L’accertamento della preesistente consistenza di un edificio crollato o demolito che si intende ricostruire mediante ristrutturazione edilizia ai sensi dell’art. 3, comma primo, lettera d) del d.P.R. 380\01non può ritenersi validamente effettuata sulla base di studi storici o rilevazioni relativi ad edifici aventi analoga tipologia, restando una simile verifica confinata nell’ambito delle mere deduzioni soggettive e non offrendo alcuna oggettiva evidenza.
RITENUTO IN FATTO
1. La Corte d'Appello di Lecce, con sentenza del 21/6/2017 ha confermato la decisione con la quale, in data 18/2/2015, il Tribunale di quella città aveva affermato la responsabilità penale di Vito MORCIANO per il reato di cui all'art. 480 cod. pen., così modificata l'originaria imputazione, relativa all’art. 479 cod. pen.
All'imputato veniva contestato il concorso nell'illecito rilascio di un parere paesaggistico sulla base una relazione tecnica, integrativa della domanda presentata dal progettista, nella quale si attestava falsamente che le opere previste nella proposta progettuale non comportavano variazione di sagoma né aumenti delle volumetrie esistenti, fatti indicati nell’imputazione come smentiti dall'esame degli atti, trattandosi di intervento modificativo della sagoma e degli indici plano-volumetrici rispetto all'esistente, considerando l’altezza non rilevabile, in quanto il vecchio fabbricato rurale da ristrutturare risultava crollato, come documentato dalle fotografie a corredo della pratica edilizia. Sarebbero stati così costituiti gli indispensabili falsi presupposti che consentivano al MORCIANO, quale tecnico comunale, di rilasciare il provvedimento autorizzatorio.

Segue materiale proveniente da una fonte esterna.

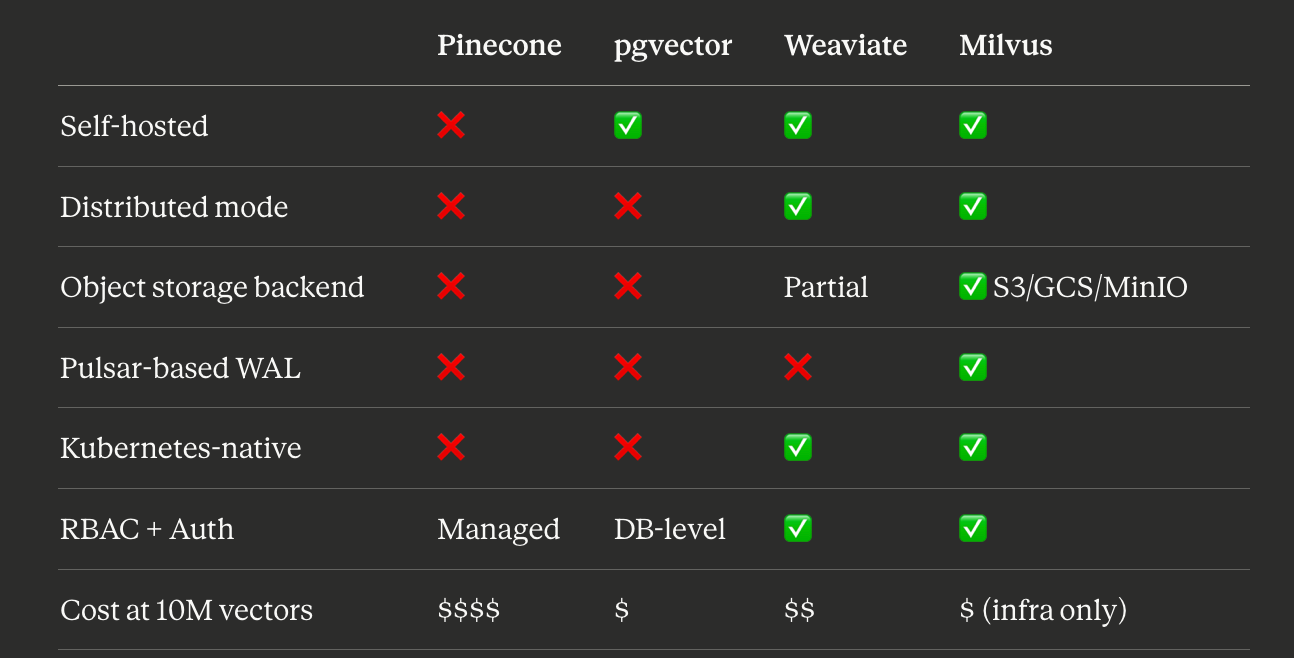Click Weaviate's RBAC + Auth green checkmark
Screen dimensions: 1294x658
coord(798,528)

I fatti venivano accertati in Patù, il 23 dicembre 2008.
2. Avverso tale pronuncia il predetto propone ricorso per cassazione tramite il proprio difensore di fiducia, deducendo i motivi di seguito enunciati nei limiti strettamente necessari per la motivazione, ai sensi dell'art. 173 disp. att. cod. proc. pen.
3. Con un primo motivo di ricorso deduce la violazione di legge ed il vizio di motivazione, richiamando il contenuto dell'articolo 3, comma 1, lett. d) d.P.R. 380/2001come modificato dall'articolo 30 d.l. 69/2013, segnatamente per quanto concerne la ristrutturazione dei ruderi.
Osserva, a tale proposito, che trattandosi di edificio crollato, non potevano che prendersi in esame i parametri murari ancora esistenti per risalire, attraverso uno studio storico e rilevazioni inerenti edifici simili che presentino maggiori elementi identificativi della struttura, per delineare l'originaria consistenza del manufatto da ristrutturare.
Rileva, inoltre, che i giudici del gravame sarebbero incorsi in una motivazione illogica nello specificare le ragioni per le quali una simile soluzione interpretativa della normativa richiamata non sarebbe stata condivisibile ed aggiunge che non sarebbe sufficiente a chiarire le ragioni del convincimento del giudice del gravame il fatto che lo stesso si limita ad indicare come irrimediabilmente persi i parametri di riferimento volumetrico sia in termini di perimetro che di altezza .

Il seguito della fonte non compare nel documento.